» **TASK**
List every line of the records below that contains the word "Switch", matching case exactly.

START RECORD SET

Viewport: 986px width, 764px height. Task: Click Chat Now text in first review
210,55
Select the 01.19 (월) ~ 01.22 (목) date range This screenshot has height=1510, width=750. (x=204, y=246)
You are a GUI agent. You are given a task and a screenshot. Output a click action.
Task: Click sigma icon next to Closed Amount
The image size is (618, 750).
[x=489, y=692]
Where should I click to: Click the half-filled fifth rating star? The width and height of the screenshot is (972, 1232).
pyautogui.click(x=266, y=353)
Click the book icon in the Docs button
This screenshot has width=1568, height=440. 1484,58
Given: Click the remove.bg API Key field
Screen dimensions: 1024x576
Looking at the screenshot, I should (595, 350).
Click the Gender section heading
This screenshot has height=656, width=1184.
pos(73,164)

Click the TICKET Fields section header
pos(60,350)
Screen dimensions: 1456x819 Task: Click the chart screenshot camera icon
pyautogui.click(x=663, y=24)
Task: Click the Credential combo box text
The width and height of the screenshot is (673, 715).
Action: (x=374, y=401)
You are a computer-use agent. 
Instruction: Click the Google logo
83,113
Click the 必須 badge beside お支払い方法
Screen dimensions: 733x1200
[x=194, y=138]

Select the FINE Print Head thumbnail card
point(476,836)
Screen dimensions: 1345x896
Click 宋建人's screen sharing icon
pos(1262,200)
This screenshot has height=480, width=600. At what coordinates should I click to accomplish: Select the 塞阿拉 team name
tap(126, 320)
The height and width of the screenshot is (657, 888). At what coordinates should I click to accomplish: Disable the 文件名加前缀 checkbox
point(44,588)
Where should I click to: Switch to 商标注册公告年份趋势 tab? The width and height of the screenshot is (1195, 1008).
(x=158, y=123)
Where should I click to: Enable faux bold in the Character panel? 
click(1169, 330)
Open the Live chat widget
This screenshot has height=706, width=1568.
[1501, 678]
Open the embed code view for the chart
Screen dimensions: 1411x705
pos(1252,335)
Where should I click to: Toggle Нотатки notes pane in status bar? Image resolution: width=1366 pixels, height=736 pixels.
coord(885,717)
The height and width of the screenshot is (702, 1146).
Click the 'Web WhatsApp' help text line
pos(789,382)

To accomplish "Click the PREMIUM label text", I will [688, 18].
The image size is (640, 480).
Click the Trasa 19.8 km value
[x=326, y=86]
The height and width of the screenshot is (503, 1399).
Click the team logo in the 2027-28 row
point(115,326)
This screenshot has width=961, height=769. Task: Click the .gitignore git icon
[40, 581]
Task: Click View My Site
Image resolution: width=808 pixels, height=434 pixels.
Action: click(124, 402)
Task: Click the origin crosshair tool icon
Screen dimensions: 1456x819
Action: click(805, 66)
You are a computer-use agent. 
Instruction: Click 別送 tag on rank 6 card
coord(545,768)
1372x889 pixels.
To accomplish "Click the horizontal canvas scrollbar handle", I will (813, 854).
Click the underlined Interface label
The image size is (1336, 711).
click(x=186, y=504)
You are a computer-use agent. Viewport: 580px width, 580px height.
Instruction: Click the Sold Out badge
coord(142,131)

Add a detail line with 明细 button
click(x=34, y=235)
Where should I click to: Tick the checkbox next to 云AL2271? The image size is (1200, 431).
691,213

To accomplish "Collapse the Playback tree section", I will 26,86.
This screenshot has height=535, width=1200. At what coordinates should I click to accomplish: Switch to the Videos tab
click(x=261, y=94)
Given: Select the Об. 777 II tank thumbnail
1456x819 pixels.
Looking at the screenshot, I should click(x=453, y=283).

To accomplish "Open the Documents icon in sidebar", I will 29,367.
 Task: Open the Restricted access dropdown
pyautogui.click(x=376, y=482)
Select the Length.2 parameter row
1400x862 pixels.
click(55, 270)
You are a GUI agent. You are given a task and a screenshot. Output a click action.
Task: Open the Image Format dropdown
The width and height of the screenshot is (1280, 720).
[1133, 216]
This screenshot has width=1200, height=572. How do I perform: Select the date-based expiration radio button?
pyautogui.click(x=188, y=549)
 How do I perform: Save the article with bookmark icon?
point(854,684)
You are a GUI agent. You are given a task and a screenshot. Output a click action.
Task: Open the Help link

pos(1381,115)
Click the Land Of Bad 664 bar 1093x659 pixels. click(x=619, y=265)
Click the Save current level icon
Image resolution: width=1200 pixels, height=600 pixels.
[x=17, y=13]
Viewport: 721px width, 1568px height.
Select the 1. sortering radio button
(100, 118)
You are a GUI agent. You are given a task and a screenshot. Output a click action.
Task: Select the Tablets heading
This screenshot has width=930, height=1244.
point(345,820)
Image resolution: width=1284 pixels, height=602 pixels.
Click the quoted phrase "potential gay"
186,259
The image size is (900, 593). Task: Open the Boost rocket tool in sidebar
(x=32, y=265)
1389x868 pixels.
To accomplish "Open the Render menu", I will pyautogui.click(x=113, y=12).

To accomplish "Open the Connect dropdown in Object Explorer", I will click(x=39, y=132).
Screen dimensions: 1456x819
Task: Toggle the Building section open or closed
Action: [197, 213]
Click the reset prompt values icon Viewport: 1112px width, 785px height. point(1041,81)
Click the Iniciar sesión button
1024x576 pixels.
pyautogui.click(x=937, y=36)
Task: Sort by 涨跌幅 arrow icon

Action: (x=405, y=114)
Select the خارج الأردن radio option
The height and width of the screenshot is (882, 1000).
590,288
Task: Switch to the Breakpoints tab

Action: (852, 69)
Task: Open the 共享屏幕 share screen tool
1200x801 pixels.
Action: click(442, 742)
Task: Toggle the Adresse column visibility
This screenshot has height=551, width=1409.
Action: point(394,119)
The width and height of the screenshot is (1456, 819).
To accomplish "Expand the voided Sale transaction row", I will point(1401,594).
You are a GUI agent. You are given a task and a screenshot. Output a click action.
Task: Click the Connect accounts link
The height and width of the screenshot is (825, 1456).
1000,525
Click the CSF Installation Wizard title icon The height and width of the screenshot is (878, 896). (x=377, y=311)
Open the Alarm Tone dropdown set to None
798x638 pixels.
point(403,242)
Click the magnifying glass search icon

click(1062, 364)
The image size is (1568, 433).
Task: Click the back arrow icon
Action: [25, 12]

END RECORD SET

» **OUTPUT OF THE TASK**
Where should I click to: Switch to 商标注册公告年份趋势 tab? The width and height of the screenshot is (1195, 1008).
This screenshot has height=535, width=1200. At what coordinates should I click to accomplish: Switch to the Videos tab
Task: Switch to the Breakpoints tab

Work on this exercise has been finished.